Pubblicato dalla rivista Sipario e, insieme a Pesach,  dalla casa editrice Actes Sud, 2009.
IN DUE RIGHE:
Io credo che c’è una morte pulita e una sporca. La morte pulita è beccarsi una pallottola in mezzo agli occhi, andarsene così, con dignità. Essere messo in un sacchetto di plastica, ricomposto, con il tuo nome sopra. Anche questo è un lusso in guerra. Ma il morto lasciato lì per settimane quella è la morte sporca. Perchè non è come i film. Ai morti la faccia gli diventa nera, gonfia, e dopo qualche giorno dell’umano non resta più nulla. E’ quella la paura vera, l’idea che resti lì a putrefarti senza che nessuno faccia niente. Senza la medaglietta, senza documenti, senza una preghiera. E’ come cadere in una voragine in cui vieni inghiottito. Non c’è compostezza in quella morte.
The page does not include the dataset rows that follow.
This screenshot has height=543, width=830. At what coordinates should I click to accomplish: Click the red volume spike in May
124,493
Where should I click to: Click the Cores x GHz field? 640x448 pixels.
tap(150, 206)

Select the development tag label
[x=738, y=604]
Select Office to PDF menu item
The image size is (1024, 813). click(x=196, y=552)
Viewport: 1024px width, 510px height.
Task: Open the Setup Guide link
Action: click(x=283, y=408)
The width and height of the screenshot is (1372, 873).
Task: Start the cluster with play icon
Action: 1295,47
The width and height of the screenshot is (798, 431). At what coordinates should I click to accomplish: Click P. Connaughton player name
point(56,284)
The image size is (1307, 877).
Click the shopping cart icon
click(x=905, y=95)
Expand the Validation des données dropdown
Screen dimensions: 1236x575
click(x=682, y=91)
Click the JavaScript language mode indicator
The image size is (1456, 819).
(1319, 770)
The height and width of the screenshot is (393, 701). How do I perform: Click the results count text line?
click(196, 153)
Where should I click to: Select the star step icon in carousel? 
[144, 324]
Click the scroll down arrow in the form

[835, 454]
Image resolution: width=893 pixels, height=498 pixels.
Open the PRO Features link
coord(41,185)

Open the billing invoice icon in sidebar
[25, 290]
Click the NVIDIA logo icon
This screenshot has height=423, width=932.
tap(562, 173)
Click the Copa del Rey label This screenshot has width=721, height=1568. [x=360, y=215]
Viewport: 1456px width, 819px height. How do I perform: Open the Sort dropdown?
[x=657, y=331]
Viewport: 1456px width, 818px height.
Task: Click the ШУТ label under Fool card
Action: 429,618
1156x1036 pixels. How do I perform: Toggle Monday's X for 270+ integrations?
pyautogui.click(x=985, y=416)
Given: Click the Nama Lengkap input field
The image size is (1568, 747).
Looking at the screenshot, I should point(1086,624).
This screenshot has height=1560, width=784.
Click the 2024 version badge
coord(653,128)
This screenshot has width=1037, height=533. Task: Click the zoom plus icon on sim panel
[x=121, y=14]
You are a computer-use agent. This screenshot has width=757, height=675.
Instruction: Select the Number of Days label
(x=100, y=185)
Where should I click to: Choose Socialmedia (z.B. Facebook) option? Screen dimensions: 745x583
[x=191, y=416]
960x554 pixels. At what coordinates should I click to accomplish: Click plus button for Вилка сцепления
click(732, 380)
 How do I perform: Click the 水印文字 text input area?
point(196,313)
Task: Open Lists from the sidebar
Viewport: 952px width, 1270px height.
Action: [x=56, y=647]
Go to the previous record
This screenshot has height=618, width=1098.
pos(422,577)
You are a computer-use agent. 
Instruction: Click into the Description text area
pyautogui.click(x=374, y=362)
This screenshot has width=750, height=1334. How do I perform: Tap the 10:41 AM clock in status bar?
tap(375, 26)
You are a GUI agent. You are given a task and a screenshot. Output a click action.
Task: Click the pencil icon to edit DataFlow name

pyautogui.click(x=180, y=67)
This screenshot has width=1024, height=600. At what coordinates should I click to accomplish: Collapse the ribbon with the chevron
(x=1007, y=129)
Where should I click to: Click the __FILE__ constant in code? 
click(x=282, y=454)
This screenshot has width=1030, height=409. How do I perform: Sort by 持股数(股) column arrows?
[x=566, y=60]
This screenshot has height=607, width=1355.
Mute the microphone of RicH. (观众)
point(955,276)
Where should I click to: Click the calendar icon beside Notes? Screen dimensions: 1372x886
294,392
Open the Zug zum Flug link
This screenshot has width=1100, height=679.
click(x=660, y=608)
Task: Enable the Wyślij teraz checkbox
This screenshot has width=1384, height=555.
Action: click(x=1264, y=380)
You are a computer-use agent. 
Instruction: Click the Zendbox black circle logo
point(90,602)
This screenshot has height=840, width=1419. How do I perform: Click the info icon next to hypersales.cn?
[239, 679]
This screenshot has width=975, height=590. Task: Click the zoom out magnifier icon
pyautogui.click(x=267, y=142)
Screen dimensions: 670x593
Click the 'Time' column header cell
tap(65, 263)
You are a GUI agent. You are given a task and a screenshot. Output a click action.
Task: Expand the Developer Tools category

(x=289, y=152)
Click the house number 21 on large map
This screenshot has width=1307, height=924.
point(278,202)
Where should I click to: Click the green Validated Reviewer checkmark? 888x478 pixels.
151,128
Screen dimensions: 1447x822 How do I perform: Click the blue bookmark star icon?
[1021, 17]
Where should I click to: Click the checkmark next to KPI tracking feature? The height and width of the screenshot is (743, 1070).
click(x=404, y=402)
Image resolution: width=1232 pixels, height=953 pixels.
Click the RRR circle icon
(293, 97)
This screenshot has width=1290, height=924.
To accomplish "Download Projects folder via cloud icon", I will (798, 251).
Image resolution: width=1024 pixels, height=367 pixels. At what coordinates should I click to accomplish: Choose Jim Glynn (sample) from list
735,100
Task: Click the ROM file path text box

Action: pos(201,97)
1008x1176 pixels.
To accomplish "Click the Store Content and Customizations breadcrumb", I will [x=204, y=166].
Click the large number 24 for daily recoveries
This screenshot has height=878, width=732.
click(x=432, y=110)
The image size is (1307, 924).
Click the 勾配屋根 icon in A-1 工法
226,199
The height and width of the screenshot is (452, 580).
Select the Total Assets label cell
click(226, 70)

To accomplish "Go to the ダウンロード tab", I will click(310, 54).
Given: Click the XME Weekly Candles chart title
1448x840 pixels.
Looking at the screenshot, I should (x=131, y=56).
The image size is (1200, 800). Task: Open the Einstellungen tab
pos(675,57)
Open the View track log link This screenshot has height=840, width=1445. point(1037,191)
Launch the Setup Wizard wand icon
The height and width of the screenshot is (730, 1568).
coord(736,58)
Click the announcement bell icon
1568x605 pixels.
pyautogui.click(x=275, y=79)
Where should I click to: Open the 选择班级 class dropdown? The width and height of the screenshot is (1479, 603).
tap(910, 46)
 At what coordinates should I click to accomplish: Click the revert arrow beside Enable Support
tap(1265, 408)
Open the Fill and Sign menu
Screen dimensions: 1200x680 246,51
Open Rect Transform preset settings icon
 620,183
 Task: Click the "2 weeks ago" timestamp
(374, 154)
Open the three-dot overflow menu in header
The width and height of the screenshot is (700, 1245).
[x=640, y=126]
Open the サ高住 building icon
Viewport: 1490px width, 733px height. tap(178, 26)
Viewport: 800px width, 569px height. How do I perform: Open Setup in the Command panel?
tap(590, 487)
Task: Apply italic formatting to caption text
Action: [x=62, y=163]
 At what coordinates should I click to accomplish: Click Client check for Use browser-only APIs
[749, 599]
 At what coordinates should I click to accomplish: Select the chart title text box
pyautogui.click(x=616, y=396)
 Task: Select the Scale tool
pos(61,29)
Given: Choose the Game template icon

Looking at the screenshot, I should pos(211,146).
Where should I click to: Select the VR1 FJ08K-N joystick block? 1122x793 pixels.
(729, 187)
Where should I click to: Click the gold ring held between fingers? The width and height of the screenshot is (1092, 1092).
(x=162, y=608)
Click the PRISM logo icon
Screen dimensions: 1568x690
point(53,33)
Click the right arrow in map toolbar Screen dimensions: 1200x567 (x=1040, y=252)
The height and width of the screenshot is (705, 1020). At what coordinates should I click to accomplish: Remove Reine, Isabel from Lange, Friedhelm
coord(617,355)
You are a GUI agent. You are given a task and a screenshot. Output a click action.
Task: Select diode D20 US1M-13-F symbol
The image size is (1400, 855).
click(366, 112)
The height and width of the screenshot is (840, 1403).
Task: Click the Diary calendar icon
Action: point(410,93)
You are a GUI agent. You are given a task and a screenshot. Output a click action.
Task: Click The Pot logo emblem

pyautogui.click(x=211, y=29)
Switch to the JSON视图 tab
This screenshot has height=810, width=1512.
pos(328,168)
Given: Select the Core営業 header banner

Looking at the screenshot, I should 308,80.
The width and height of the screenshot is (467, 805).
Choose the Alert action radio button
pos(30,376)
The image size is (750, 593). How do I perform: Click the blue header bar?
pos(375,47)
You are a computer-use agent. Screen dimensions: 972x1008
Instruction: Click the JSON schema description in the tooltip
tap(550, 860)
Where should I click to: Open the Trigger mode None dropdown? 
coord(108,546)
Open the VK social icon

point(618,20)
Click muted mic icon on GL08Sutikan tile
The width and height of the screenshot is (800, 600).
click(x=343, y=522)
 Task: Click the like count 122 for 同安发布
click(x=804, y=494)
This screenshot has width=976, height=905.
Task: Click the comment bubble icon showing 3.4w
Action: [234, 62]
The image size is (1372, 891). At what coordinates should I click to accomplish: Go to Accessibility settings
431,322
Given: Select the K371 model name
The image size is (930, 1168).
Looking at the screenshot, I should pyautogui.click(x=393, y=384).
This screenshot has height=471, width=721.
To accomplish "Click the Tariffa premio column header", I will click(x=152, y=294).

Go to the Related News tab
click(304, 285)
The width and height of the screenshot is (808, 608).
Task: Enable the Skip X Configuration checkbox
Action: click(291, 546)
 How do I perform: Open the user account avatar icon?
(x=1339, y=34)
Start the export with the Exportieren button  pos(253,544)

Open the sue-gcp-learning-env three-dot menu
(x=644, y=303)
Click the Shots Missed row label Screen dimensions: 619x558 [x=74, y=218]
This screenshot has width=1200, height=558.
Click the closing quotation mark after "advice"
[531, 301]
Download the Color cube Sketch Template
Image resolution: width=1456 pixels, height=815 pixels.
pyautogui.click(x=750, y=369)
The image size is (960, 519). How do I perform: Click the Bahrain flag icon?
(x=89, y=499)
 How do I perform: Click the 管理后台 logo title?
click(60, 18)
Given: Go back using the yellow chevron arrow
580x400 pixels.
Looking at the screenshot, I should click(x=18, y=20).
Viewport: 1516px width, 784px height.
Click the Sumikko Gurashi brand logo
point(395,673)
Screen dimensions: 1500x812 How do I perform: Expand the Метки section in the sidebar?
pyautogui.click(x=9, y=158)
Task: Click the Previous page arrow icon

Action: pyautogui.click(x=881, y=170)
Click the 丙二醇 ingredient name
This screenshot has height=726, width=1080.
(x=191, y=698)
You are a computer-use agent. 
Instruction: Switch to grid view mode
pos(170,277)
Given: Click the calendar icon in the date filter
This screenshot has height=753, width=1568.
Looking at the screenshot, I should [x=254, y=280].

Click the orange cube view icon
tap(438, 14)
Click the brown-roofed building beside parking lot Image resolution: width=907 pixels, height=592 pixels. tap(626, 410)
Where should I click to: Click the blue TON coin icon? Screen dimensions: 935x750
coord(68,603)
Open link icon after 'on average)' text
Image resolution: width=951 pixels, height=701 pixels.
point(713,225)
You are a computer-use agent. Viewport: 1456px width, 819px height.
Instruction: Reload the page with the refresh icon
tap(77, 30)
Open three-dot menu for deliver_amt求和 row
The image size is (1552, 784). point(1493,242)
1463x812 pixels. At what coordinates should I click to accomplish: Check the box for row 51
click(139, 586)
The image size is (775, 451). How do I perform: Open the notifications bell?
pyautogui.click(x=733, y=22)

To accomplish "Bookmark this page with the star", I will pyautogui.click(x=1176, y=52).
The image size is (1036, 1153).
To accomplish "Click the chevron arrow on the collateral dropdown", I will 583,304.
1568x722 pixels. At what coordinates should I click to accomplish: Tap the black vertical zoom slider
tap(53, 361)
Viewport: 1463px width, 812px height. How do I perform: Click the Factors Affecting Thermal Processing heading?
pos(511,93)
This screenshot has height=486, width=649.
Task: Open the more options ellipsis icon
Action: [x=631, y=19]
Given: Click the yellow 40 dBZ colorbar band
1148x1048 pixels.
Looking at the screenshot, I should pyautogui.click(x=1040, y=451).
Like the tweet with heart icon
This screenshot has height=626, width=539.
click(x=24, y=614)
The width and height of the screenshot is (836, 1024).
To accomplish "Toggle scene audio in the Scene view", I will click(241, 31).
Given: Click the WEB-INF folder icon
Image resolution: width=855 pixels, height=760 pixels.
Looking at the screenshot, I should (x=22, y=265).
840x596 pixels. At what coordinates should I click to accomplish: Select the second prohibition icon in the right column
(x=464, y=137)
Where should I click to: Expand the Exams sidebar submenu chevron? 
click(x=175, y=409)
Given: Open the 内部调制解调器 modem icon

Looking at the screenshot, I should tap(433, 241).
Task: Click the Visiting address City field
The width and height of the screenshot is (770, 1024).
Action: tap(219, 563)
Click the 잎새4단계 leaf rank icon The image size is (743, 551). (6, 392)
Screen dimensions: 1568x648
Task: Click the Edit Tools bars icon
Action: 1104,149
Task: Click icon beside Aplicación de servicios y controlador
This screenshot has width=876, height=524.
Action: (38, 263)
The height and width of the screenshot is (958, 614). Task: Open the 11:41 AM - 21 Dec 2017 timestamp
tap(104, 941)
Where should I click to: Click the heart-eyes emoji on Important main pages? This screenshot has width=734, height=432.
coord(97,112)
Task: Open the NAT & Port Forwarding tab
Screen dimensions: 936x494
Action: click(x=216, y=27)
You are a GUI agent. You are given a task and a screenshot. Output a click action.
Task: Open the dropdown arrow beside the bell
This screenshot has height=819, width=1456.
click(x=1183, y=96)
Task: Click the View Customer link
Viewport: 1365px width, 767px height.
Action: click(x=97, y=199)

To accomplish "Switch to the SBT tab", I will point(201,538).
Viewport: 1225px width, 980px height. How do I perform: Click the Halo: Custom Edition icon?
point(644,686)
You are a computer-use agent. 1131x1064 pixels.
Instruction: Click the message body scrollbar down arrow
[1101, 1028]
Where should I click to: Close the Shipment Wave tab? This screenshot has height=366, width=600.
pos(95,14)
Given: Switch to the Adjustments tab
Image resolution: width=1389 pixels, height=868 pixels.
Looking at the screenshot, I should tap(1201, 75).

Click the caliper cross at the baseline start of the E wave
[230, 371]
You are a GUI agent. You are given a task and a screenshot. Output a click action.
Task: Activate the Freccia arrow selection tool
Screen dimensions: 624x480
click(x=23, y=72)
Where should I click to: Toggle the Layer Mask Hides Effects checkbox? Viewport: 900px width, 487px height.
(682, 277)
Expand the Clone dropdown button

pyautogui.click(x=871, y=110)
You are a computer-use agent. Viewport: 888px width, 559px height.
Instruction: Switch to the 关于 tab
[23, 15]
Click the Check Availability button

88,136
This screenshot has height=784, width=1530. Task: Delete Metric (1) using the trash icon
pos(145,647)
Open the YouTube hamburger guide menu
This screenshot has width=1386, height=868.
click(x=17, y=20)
Non c’è traccia di ordinato, di dignitoso. Quando trovavi questi morti, lasciati a marcire nei boschi di pioppi, non c’erano solo i corpi, no trovavi di tutto intorno, trovavi merda, sacchetti di plastica sventrati, vestiti buttati in giro, come se ci fosse passato un branco di cani. Sai cos’è terribile di questa guerra qua? Che hanno ridotto il corpo e la vita a mero pattume. Quando trovavi quei corpi abbandonati trovavi anche il dolore e la paura, restava nell’aria anche dopo. Restava nell’aria la solitudine. E infatti gli animali lo capivano e non cantava neanche un uccello in quei boschi. Anche quando era primavera e tutto era verde, perchè quei posti son verdissimi, è bella la Croazia in primavera, però, credimi, non cantava neanche un uccellino. Fanno così il requiem ai morti, gli uccelli, smettono di cantare.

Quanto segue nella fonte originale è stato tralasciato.